しあわせを言葉にすると[言葉の切れ端011]

「しあわせを描写してみてよ」と妻が言った。
ぼくが小説を書くことを仕事にするようになってからというもの、彼女はよくこういった無茶振りをする。

「うーん、そうだな」妻のリクエストに備えて、僕はすでに抽象的形容詞の長いリストとそれらの描写を用意していたが、真剣に考えるふりをした。

「今日は土曜日の朝で、ぼくと君は揃って寝坊をした。冷蔵庫には牛乳と卵とパンケーキミックスしかない」
彼女は目をつむって聞いている。

「ぼくの作るパンケーキは薄すぎるから、と君がパンケーキを焼いてくれるあいだ、ぼくは布団を太陽の当たるところに干す。表面にバターの溶けたパンケーキを君が二枚、ぼくが三枚食べて、最後の一枚を押し付け合いながら半分ずつ食べる。
それから新しいコーヒーを淹れて、お互いが見えるところに座って違う本を読むんだ。今日は土曜日で、おまけに月曜日は祝日だ。窓の外では、洗濯物が風に揺れている。
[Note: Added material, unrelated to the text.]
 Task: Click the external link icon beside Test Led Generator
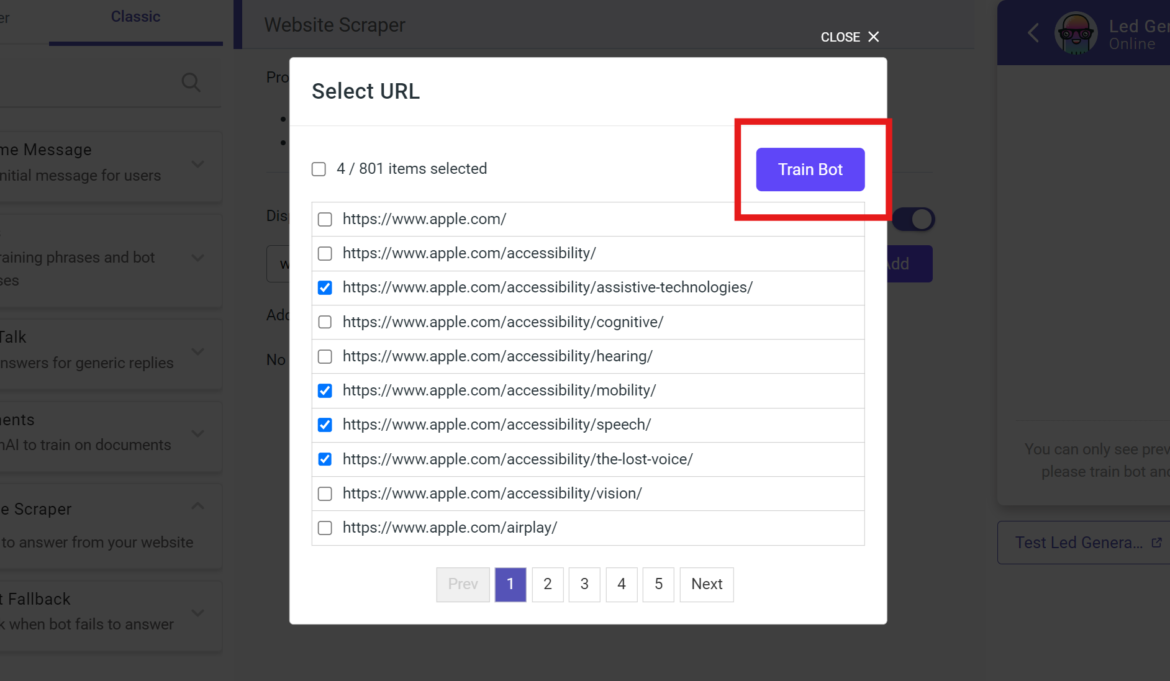pyautogui.click(x=1159, y=542)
これが”しあわせ”じゃないなら、そんなものはこの世に存在しないということになる」

「あなたそれじゃ、サラリーマンの時と一緒じゃない」

「そんなもんだよ」
僕が言うと、妻が幸せそうに笑った。

投稿者プロフィール

ちひろ
ことば、文字、文章。
それはとても恐ろしいものでもあり、うんと心強い味方でもある。

文字はマンガに劣り、写真は動画に劣ると言われる時代で、文字の集積だけがもたらしてくれる「情報」以上の無限の想像のための余白。
そんな文字の持つ力に心躍る方がいたら、ぜひ友達になってください。
私はそんな友達を見つけるために、物書きをしているのです。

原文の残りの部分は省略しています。